THE PROBLEM =
Copy the entries from the line with "Edit data object using the pencil icon" through the end of the entries, swapping "pencil" for "pen" and leaving everything else unchanged. Leave out the pictures.

— Start RECORDED INFORMATION —

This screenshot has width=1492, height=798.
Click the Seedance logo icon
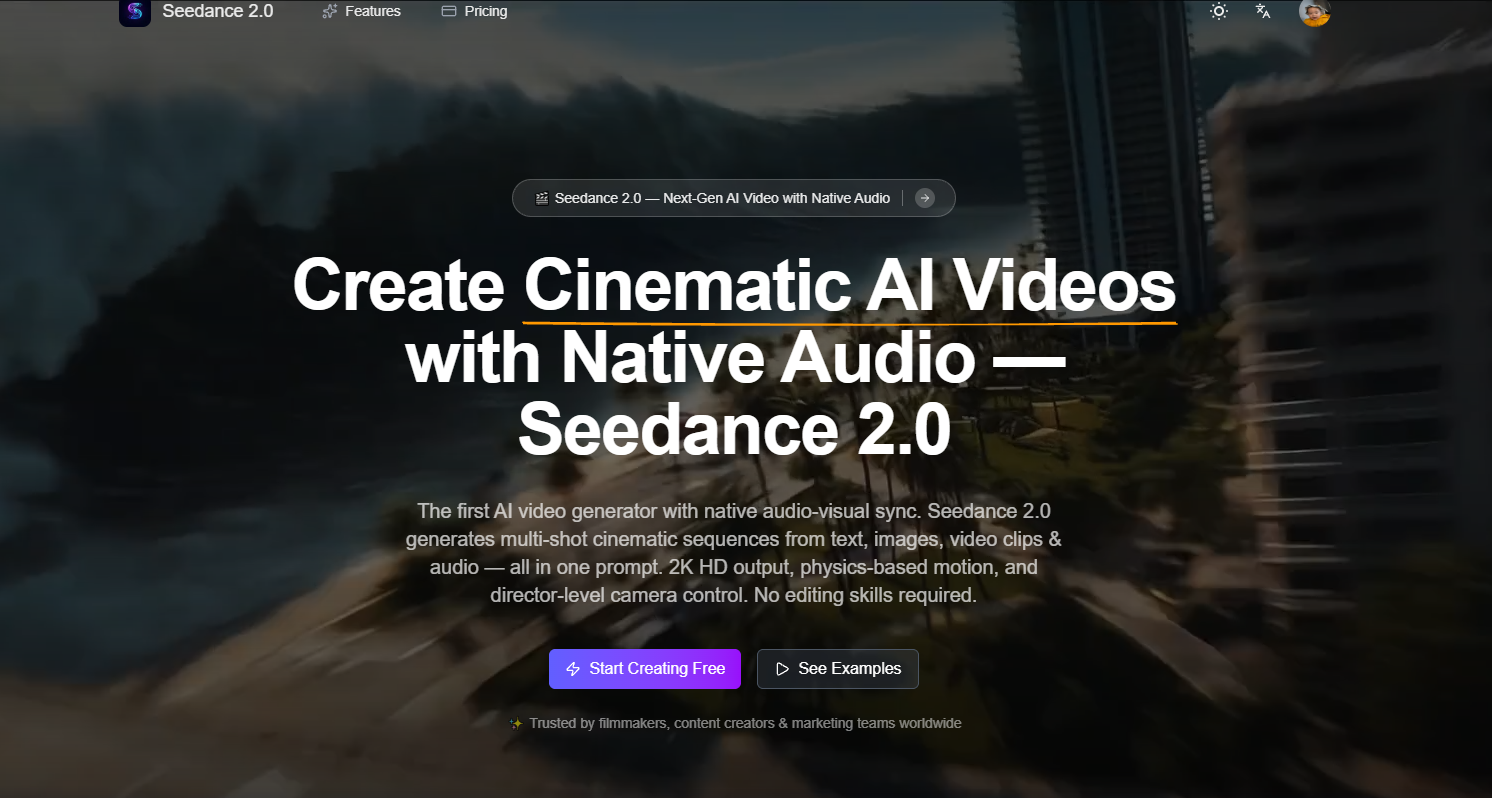point(135,12)
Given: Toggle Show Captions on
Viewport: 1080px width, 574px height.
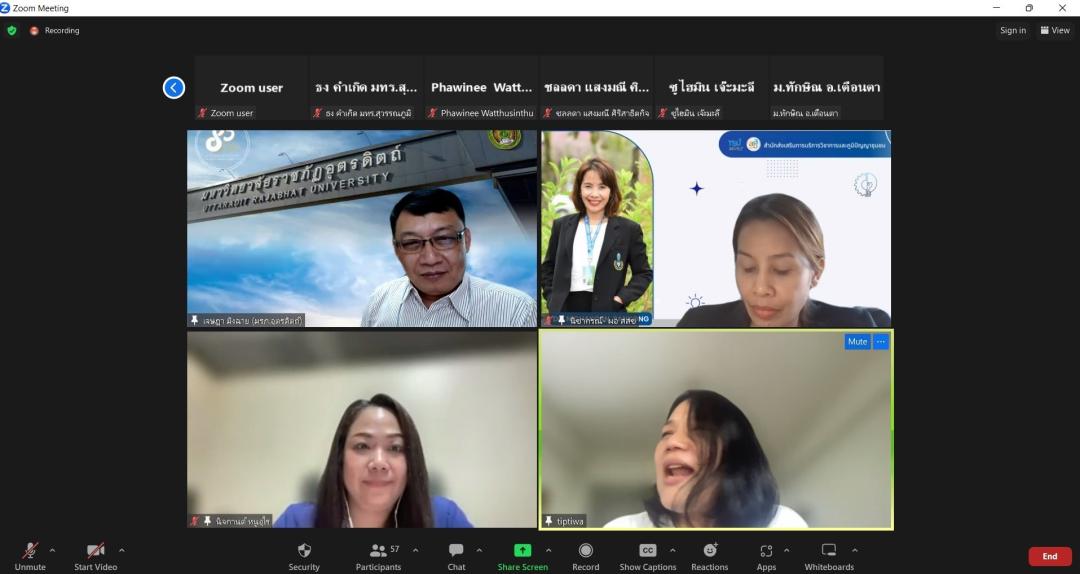Looking at the screenshot, I should [x=647, y=556].
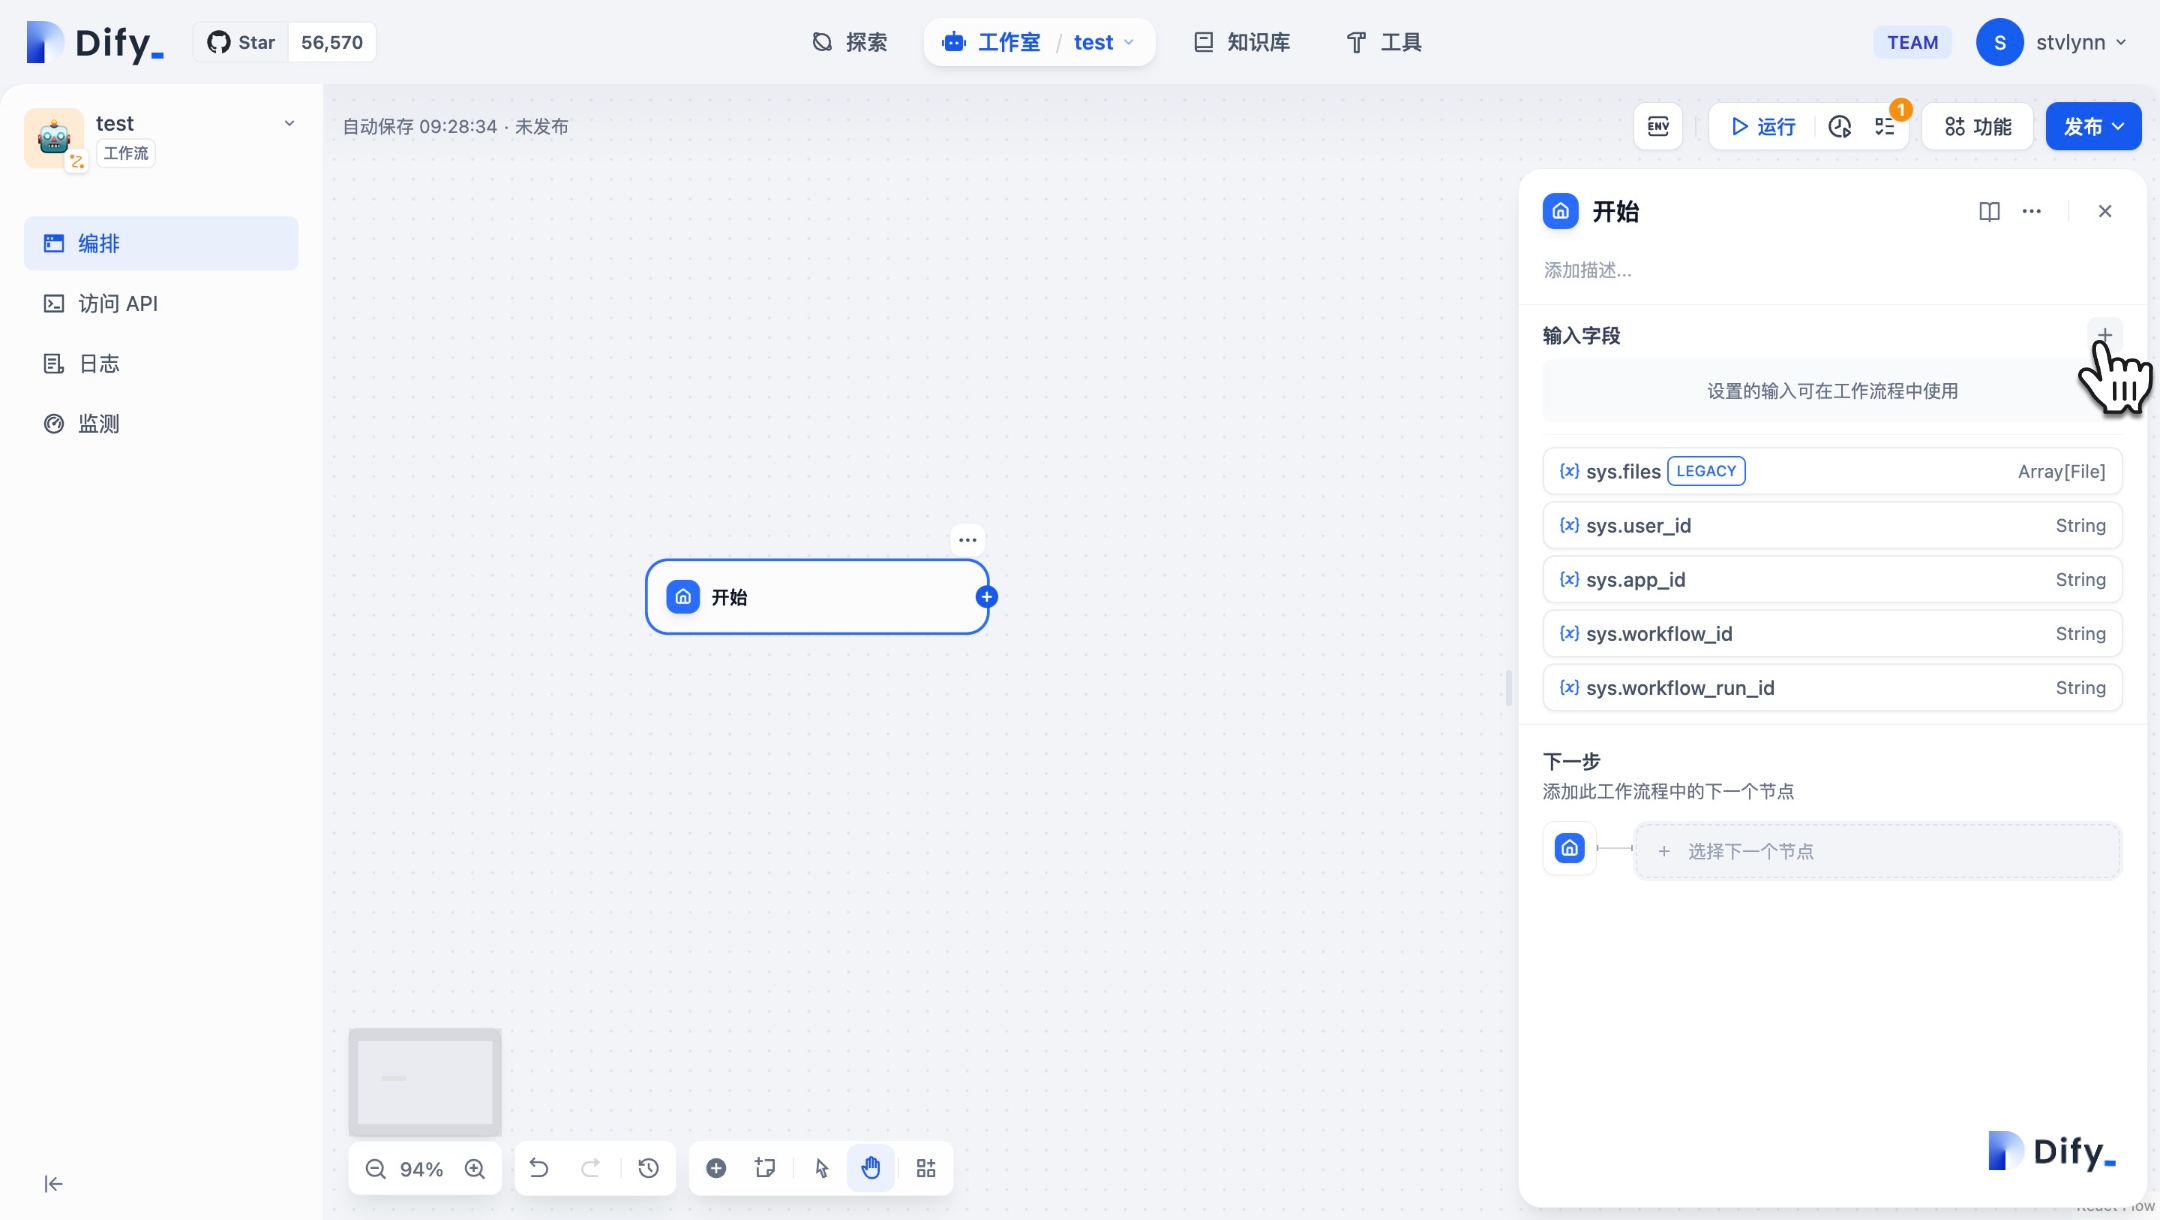2160x1220 pixels.
Task: Click the undo arrow in bottom toolbar
Action: pos(539,1168)
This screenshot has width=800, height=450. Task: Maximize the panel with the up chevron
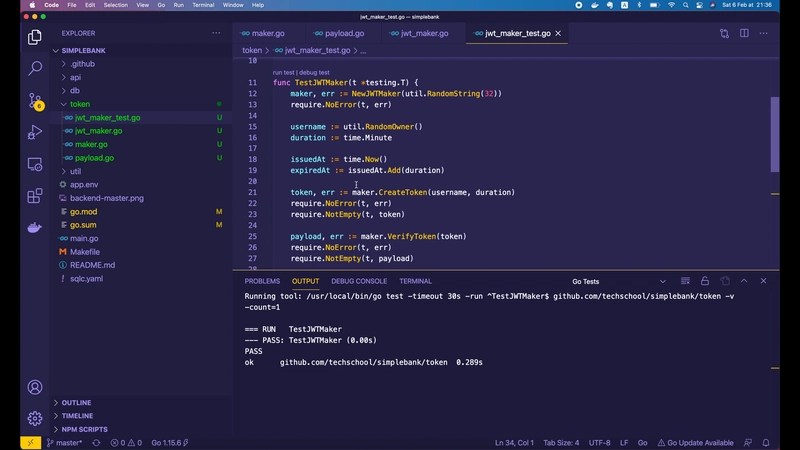pyautogui.click(x=745, y=282)
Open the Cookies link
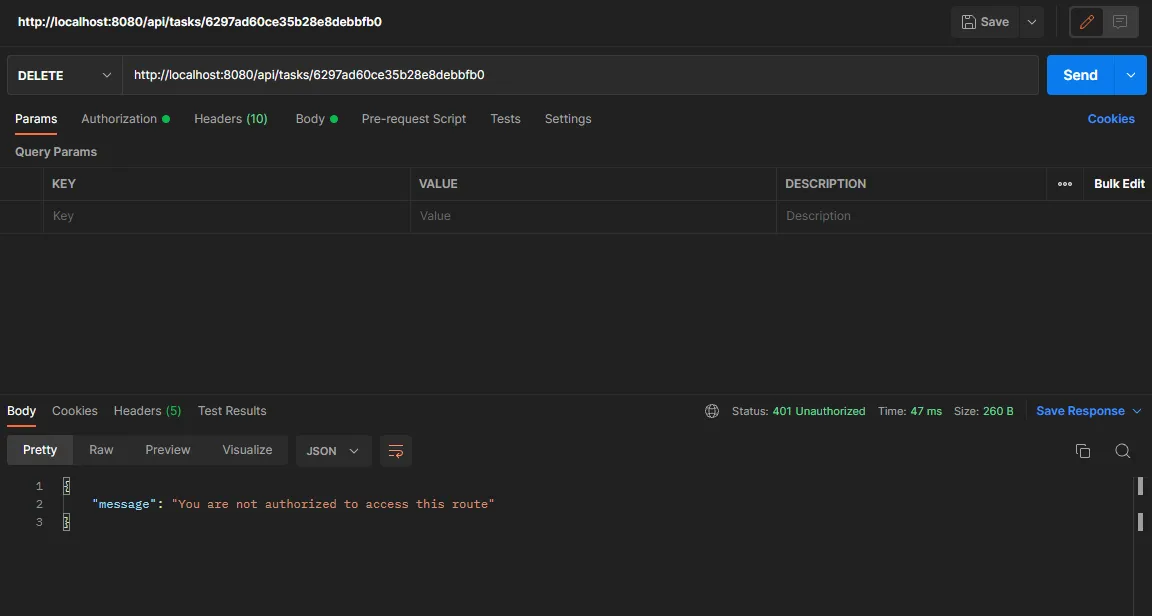The width and height of the screenshot is (1152, 616). coord(1110,119)
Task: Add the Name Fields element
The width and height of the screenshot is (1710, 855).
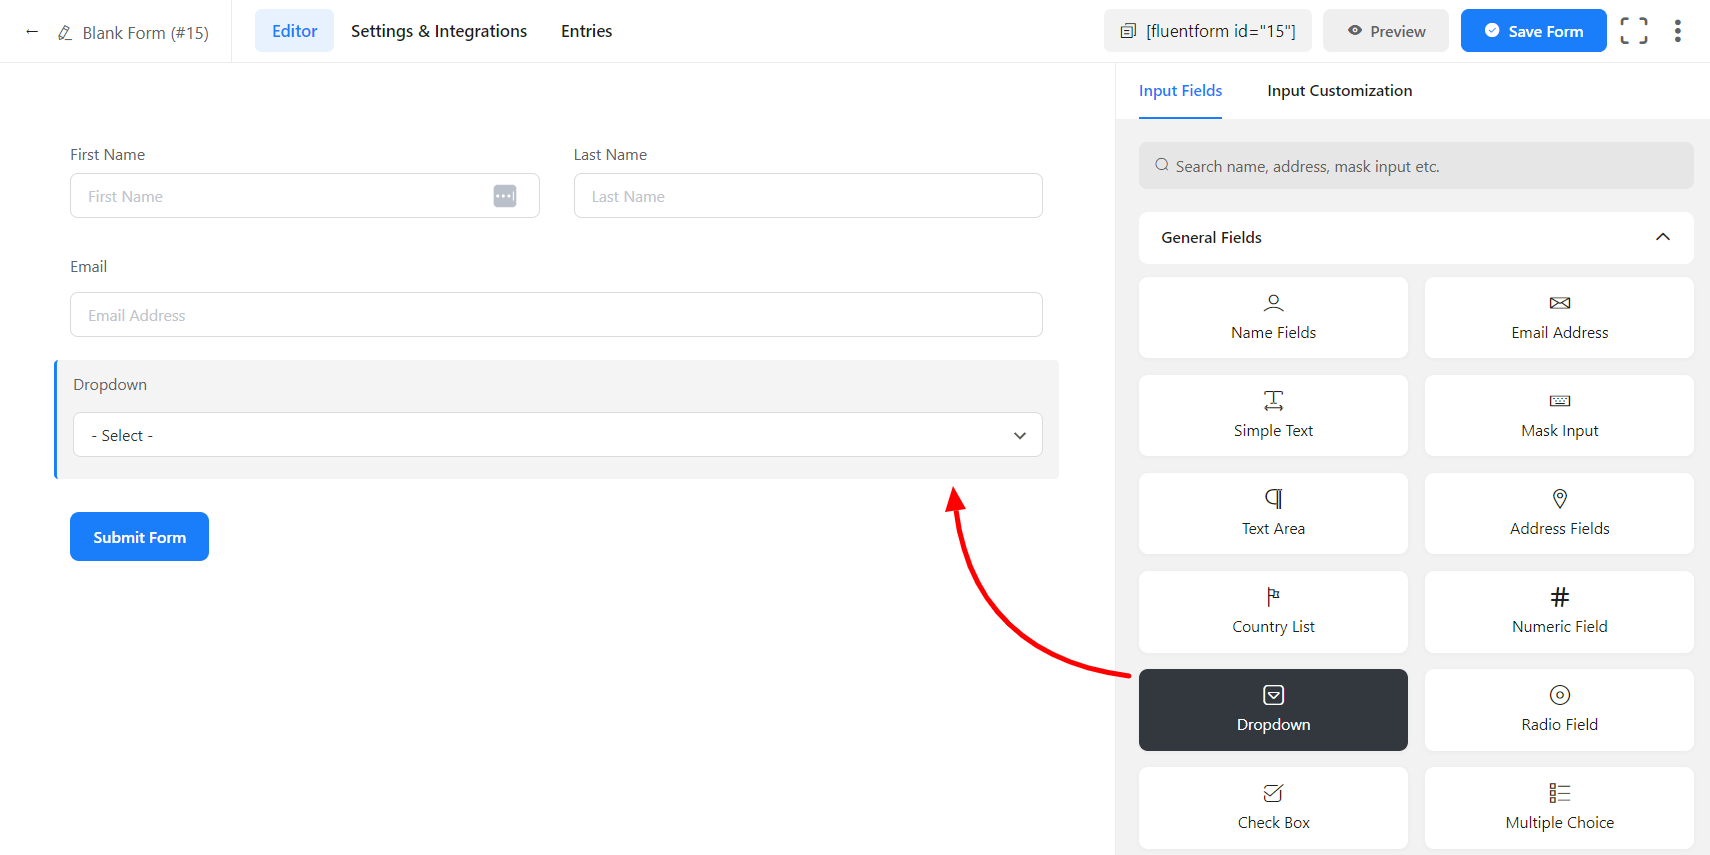Action: [x=1272, y=317]
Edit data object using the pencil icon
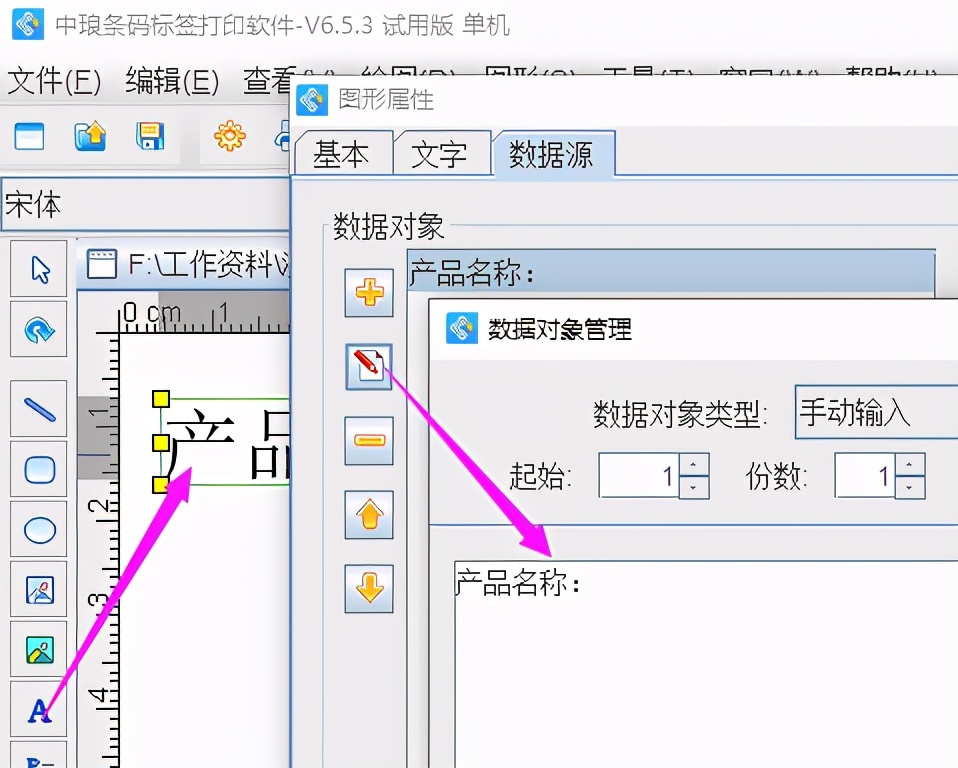The height and width of the screenshot is (768, 958). [x=369, y=365]
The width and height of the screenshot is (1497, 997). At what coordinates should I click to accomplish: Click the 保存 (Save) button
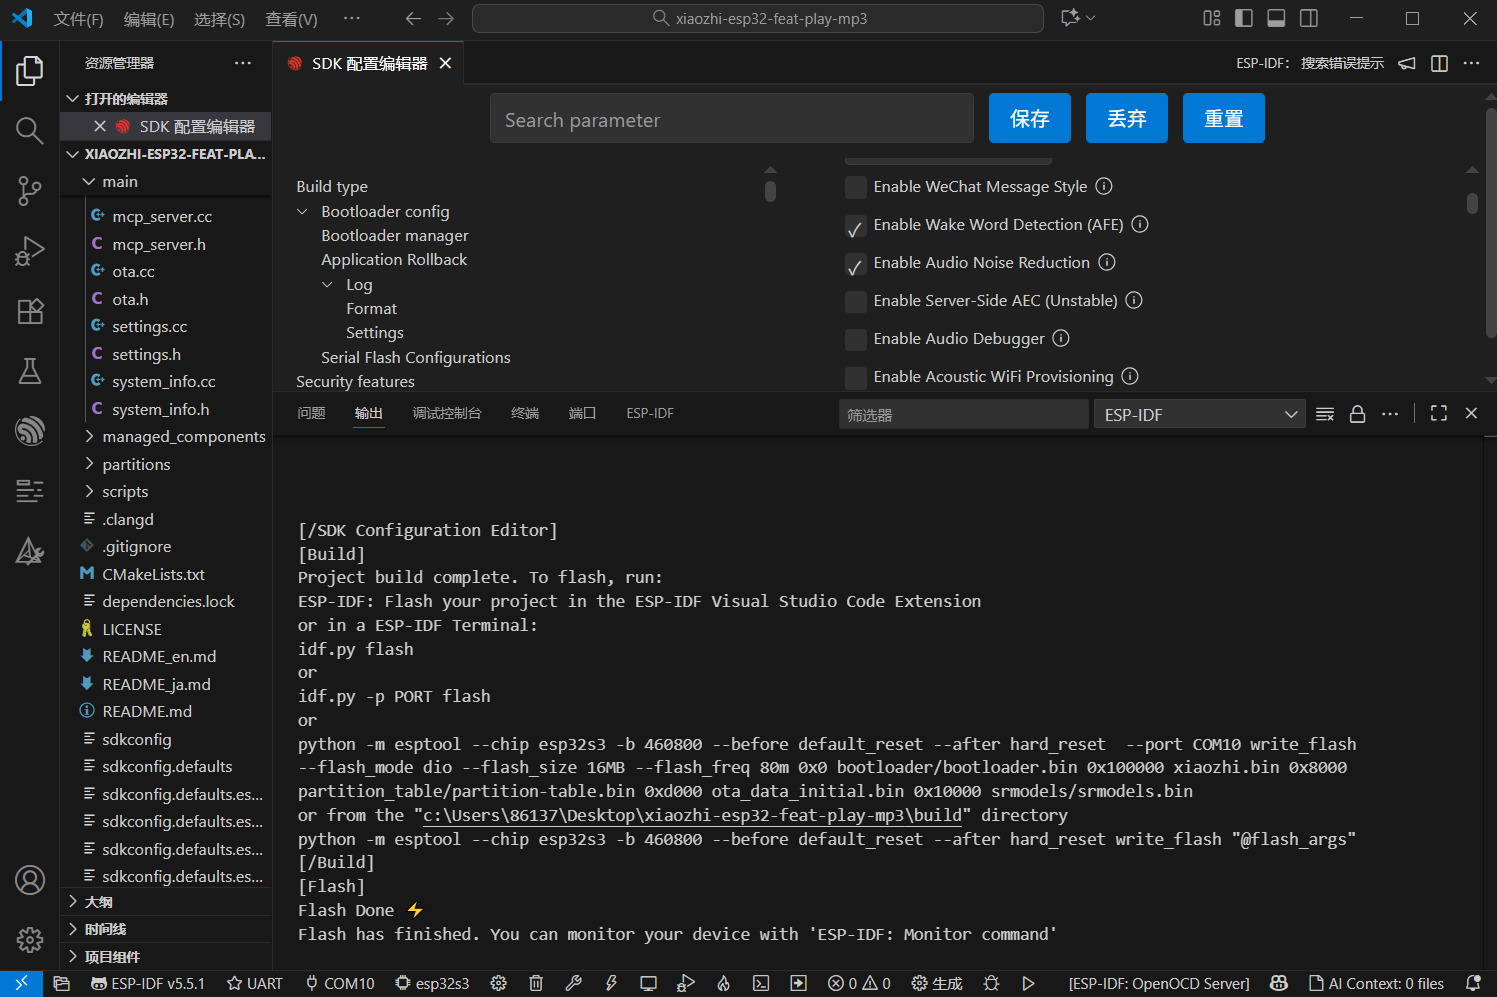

— End RECORDED INFORMATION —

ANSWER FOR THIS EXERCISE =
Edit data object using the pen icon
The height and width of the screenshot is (768, 958). [x=369, y=365]
The width and height of the screenshot is (1497, 997). At what coordinates should I click to accomplish: Click the 保存 (Save) button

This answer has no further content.